• [EXTRAIT RETENU]:
L’argentique reste ce qu’il fut comme le noir et blanc du cinéma le plus pur, mais une nouvelle modulation de la nuit américaine redonna, par l’usage approprié des computeurs de pointe, du mordant mélancolique à ces moments d’effarement solitaire où tout à coup tout semble sculpté au ciseau d’obsidienne.
Image: Philip Seelen.
Après le «Que faire» russe du début du XXe siècle, Emmanuel Todd se demande: «Où en sommes-nous?» La question implique la nouvelle complexité du réel mondialisé, défiant les explications binaires, et nous porte à grappiller les éléments de réponse un peu partout, dans la trame de nos vies et sur la Toile, en restant plus que jamais attentifs à l’élément humain…
En ma qualité particulière, voire générale, de 72e chronique des compères JLK et Matthias Rihs, j’émerge ce matin de mon puits virtuel comme Vénus à l’aube ou comme la vérité toute nue (avec un V majuscule comme Vamp ou Vanité), et ce n’est pas qu’une métaphore bidon puisque le sieur JLK a commencé de me bricoler dans la rubrique NOTES de son smartphone, immergé jusqu’au cou dans son bain nordique chauffé à 38° avec vue intégrale sur le lac Léman à peine voilé d’un pudique stratus.
Or, hier soir encore, ledit chroniqueur ne savait pas trop ce qu’il allait me faire dire, tenté d’évoquer les beaux et bons livres (signés Dino Buzzati, François Taillandier, Christopher Gerard , Bruno Lafourcade ou Daniel Rondeau, notamment) qu’il a lus durant les quinze jours qu’il venait de passer en Bretagne, ou peut-être de la France périphérique qu’il avait traversée avec sa Lady L. en communion de pensée avec les gilets jaunes et les protagonistes du dernier Houellebecq, ou encore du formidable reportage consacré à une année de confrontation entre les journalistes du New York Times et Donald Trump, quand, se fiant à la recommandation d’un ami, le voilà qui tombe, via YOUTUBE, sur un entretien avec Emmanuel Todd à propos de son dernier essai intitulé Où en sommes-nous? et cristallisant plus précisément, et plus urgemment surtout, LE sujet du moment d’ailleurs relié à plusieurs de ses «envies» possiblement bonnes pour la tête…
Quand Emmanuel Todd plaide pour l’«humain»…
Celles et ceux qui connaissent le sociologue-anthropologue-historien-chercheur-polémiste Emmanuel Todd, fils unique du grand reporter Olivier Todd (remarquable biographe, lui, d’Albert Camus et de Jacques Brel), savent qu’Emmanuel Todd ne pratique pas la langue de bois des idéologues et que sa façon de critiquer très sévèrement la politique butée du président Macron en rapport avec la crise majeure des gilets jaunes, de pointer même son incapacité psychologique voire intellectuelle à inventer un règlement du conflit dont les gilets jaunes eux-mêmes n’ont qu’une idée confuse, ou sa façon de parler sans mépris de ce qu’on appelle le populisme et de la perception anglo-saxonne de la réalité, ne sont pas d’un démagogue provocateur mais d’un observateur de bonne volonté, qui explique tranquillement qu’Emmanuel Macron ne peut pas faire grand chose dans une Europe soumise à la restriction obsessionnelle de l’euro, qu’un coup d’Etat de sa part serait aussi dommageable pour tous que son «dégagement», qu’il vaudrait mieux faire confiance aux députés de la République en marche, si tant est que ceux-ci s’en montrent dignes, qu’il ne suffit pas de cracher sur Donald Trump et de sa base pour expliquer le désarroi de celle-ci et le retour au protectionnisme de celui-là, enfin et surtout que dans toutes ces questions l’élément humain (l’humanité des gilets jaunes et des «petits Blancs» américains, etc.) est trop souvent négligé ou simplement ignoré des «élites».

• [DONNÉES FOURNIES]:
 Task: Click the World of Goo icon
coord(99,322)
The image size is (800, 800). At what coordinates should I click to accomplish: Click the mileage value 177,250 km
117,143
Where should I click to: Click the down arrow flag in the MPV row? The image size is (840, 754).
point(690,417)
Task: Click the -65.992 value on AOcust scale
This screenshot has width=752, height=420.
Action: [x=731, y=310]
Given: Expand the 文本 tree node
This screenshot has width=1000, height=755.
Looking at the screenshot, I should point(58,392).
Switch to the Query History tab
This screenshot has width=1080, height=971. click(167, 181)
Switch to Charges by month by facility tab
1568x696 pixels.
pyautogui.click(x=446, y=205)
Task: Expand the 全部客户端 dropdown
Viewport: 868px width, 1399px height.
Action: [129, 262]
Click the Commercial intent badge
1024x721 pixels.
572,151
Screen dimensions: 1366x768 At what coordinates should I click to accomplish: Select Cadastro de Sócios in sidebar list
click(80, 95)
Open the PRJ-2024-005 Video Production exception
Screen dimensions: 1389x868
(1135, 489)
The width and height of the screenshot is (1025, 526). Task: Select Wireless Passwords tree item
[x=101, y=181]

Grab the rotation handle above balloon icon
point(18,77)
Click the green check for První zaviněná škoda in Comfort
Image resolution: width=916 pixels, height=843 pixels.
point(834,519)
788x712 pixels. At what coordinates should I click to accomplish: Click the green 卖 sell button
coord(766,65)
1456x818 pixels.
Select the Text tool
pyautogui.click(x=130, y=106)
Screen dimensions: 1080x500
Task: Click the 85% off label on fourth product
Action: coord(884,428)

• [CONSIGNE]: Reproduisez à l'identique, dans l'extrait retenu, tout ce qui va de « L’argentique reste ce » jusqu'à « Image: Philip Seelen. ».

• [RÉPONSE ATTENDUE]:
L’argentique reste ce qu’il fut comme le noir et blanc du cinéma le plus pur, mais une nouvelle modulation de la nuit américaine redonna, par l’usage approprié des computeurs de pointe, du mordant mélancolique à ces moments d’effarement solitaire où tout à coup tout semble sculpté au ciseau d’obsidienne.
Image: Philip Seelen.